You are viewing a plain text version of this content. The canonical link for it is here.
Posted to java-user@lucene.apache.org by Chris Bamford <ch...@scalix.com> on 2008/08/08 14:07:25 UTC

SnowballAnalyzer question

Hi.

I am using the SnowballAnalyzer because of it's multi-language stemming 
capabilities - and am very happy with that.
There is one small glitch which I'm hoping to overcome - can I get it to 
split up internet domain names in the same way that StopAnalyzer does?
i.e.  for the sentence "This is a URL: www.google.de / this is a company 
name: XY&Z Corporation", here is the default output from the two analysers:

 StopAnalyzer:
    [url] [www] [google] [de] [company] [name] [xy] [z] [corporation]

 SnowballAnalyzer:
    [this] [is] [a] [url] [www.google.d] [this] [is] [a] [compani] 
[name] [xy&z] [corpor]

Ideally I would like "www.google.de" to be split into [www] [google] 
[de] (rather than [www.google.d]), but retain the rest of the  
SnowballAnalyzer's capabilities.
Can I perhaps extend  SnowballAnalyzer to allow me to achieve this?
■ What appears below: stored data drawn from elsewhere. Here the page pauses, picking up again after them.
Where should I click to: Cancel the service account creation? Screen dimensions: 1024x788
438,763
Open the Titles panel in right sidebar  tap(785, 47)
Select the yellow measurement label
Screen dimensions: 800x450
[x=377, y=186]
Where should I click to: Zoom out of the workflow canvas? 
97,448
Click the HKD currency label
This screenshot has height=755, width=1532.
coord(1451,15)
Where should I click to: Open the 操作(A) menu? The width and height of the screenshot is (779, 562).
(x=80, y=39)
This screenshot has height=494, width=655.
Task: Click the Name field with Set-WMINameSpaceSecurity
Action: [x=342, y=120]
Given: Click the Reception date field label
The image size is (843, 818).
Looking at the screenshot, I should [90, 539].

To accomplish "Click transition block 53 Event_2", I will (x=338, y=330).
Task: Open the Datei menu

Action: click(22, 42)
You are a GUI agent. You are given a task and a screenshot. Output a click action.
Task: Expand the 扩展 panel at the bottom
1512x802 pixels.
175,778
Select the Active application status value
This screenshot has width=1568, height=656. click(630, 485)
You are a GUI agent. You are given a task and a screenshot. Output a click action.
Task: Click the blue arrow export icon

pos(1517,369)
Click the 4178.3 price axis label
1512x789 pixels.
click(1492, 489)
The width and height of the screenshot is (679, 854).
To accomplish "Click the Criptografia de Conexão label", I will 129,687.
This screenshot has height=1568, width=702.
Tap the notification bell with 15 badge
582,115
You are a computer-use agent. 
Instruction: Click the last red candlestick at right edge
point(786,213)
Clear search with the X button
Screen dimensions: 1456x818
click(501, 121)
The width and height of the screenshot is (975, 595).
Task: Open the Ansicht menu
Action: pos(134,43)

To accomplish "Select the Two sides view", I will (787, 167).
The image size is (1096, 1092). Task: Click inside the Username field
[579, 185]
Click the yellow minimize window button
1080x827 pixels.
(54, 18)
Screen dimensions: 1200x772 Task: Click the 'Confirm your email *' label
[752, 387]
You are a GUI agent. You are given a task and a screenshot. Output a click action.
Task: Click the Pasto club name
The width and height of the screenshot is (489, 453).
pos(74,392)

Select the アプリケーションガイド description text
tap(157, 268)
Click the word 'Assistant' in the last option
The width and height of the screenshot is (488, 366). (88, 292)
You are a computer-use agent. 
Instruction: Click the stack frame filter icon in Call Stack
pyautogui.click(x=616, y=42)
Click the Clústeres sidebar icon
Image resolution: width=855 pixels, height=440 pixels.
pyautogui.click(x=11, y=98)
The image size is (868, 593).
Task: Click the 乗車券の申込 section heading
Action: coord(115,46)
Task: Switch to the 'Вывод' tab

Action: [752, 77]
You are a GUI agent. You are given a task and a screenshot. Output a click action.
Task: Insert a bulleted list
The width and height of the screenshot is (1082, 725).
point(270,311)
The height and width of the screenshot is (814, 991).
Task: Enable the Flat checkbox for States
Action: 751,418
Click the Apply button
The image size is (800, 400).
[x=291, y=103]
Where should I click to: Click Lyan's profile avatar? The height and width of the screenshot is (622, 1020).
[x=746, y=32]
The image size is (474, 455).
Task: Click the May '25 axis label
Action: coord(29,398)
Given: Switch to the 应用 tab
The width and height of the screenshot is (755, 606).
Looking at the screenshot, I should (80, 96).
Thanks for any tips / pointers,

- Chris


---------------------------------------------------------------------
To unsubscribe, e-mail: java-user-unsubscribe@lucene.apache.org
For additional commands, e-mail: java-user-help@lucene.apache.org


Re: SnowballAnalyzer question

Posted by Chris Hostetter <ho...@fucit.org>.

: I am using the SnowballAnalyzer because of it's multi-language stemming
: capabilities - and am very happy with that.
: There is one small glitch which I'm hoping to overcome - can I get it to split
: up internet domain names in the same way that StopAnalyzer does?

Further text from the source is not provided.